- WHAT THE EXERCISE ASKS: From the items below, pull out every line containing the string "agent" and copy those lines. Case counts.

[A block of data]
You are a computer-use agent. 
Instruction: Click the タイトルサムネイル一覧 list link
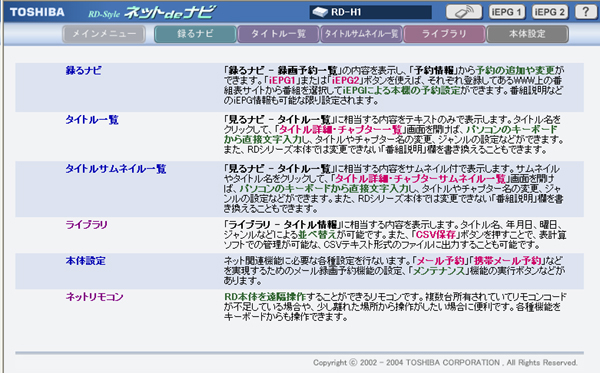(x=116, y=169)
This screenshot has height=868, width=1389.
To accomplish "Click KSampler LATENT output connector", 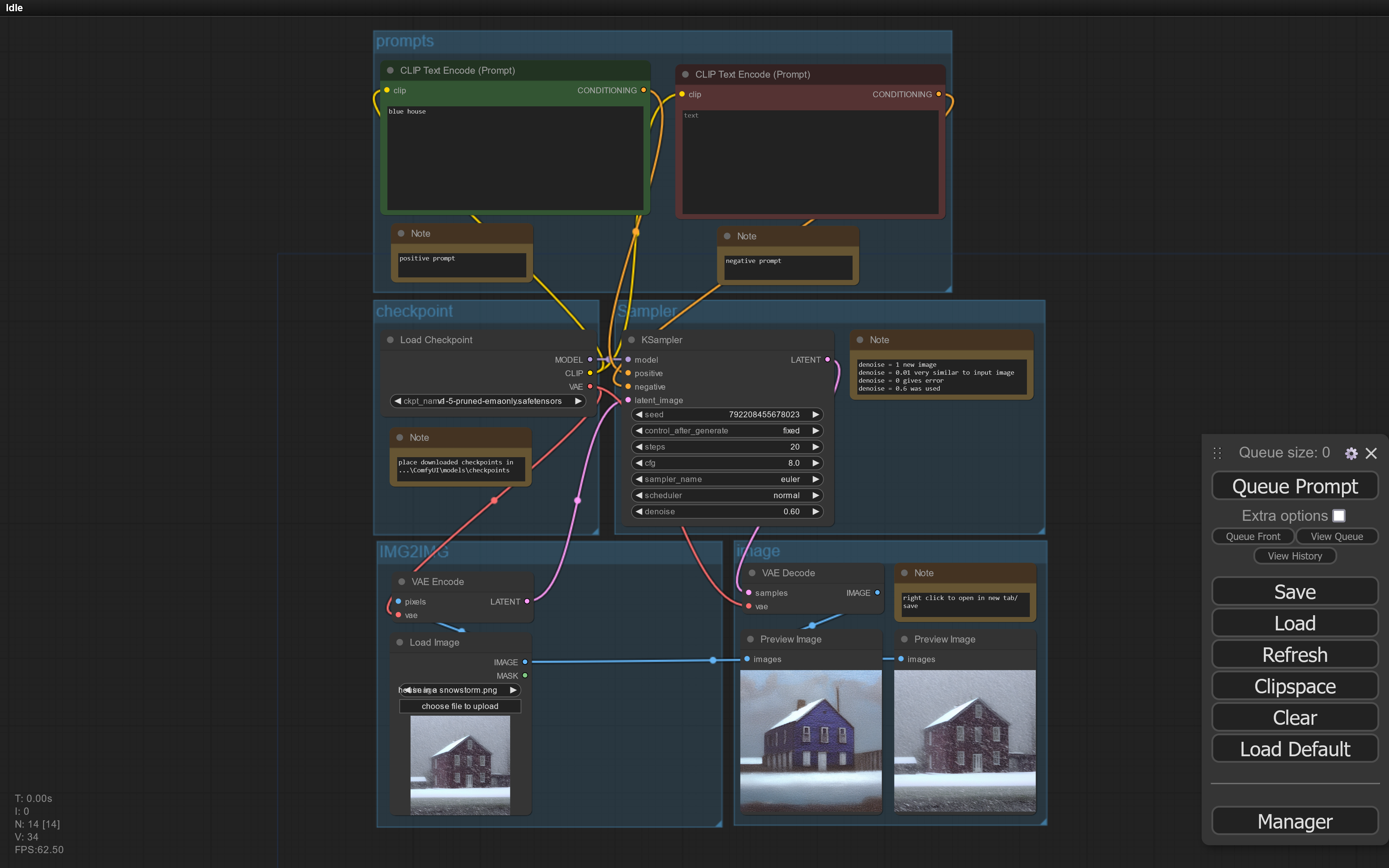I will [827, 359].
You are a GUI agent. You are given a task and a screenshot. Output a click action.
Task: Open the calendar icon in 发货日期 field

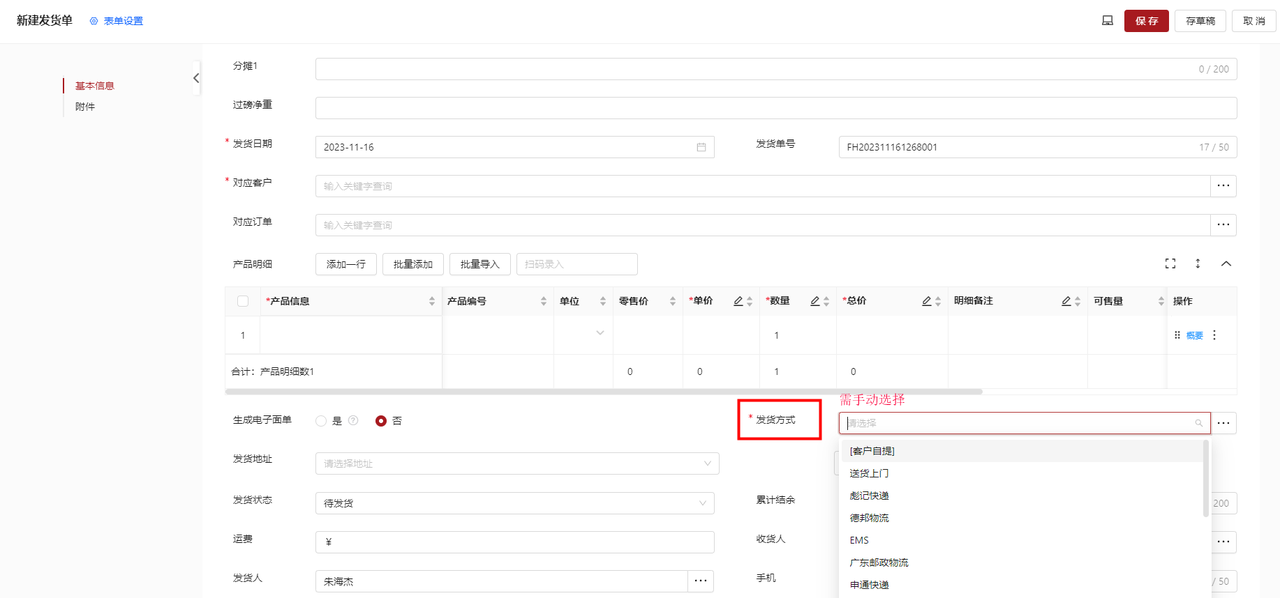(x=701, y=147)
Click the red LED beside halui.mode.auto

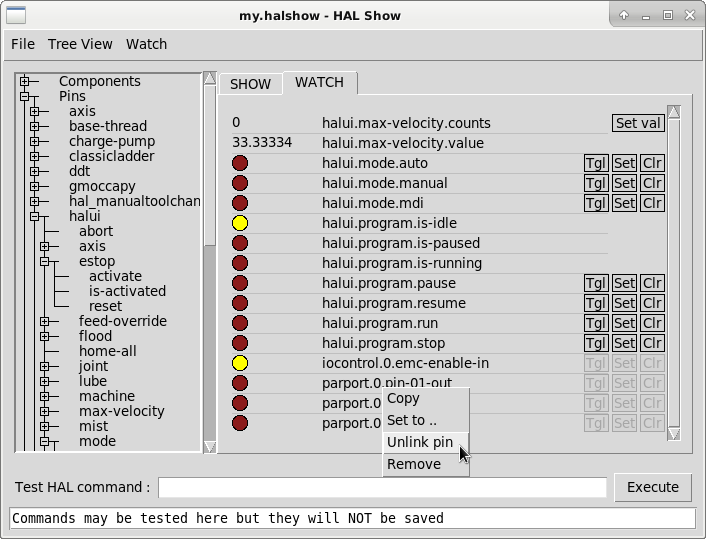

- OUTPUT OF THE EXERCISE:
You are a computer-use agent. 
You are a GUI agent. You are given a task and a screenshot. Output a click action.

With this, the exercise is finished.